Si la más poderosa potencia económica, científico-técnica y militar se aísla y no asume junto con todas las demás su responsabilidad ante los graves peligros que pesan sobre la vida y la humanidad, podremos ver realizadas las duras palabras pronunciadas recientemente por el secretario general de la ONU, António Guterres: “O actuamos colectivamente o conoceremos el suicidio colectivo”. Bien observó Edgar Morin a sus 103 años: “Sería necesaria una escalada súbita y terrible del peligro, que sucediera una catástrofe que produjera la descarga eléctrica que necesitamos para la toma de conciencia y de decisiones” (‘Sociedade-mundo ou império’ en Política Externa vol. 1 de 2022 p. 85). Trump y nuestro Inelegible son notorios negacionistas que, según Noam Chomsky, en un museo del mal “deberían tener una sala especial” (‘¿Como parar el reloj del juicio final?’, Editora ICL 2023, p.22).
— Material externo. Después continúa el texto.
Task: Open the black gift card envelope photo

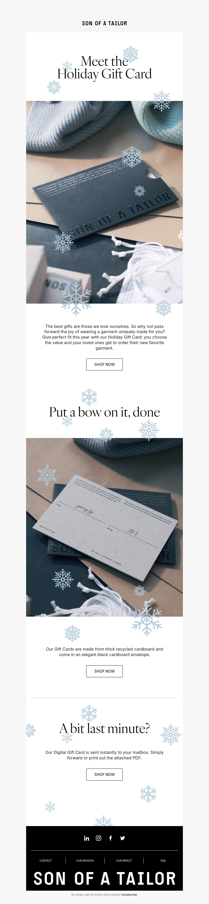Action: [x=105, y=202]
En el momento actual nos enfrentamos a este dilema: o fundamos una paz perenne entre todos y con la comunidad de vida o podríamos conocer un holocausto nuclear, consecuencia del negacionismo y de la irresponsabilidad. Cuando las potencias se disputan la hegemonía, en este caso EE.UU., Rusia y China, dicen los estudiosos que generalmente terminan en guerra. Si fuera nuclear podrá ser la guerra terminal.
Hago mías las palabras del astronauta Sigmund Jähn al regresar a la Tierra: “Ya han sido traspasadas las fronteras políticas, traspasadas también las fronteras de las naciones. Somos un único pueblo y cada uno es responsable de mantener el frágil equilibrio de la Tierra. Somos sus guardianes y debemos cuidar nuestro futuro común”.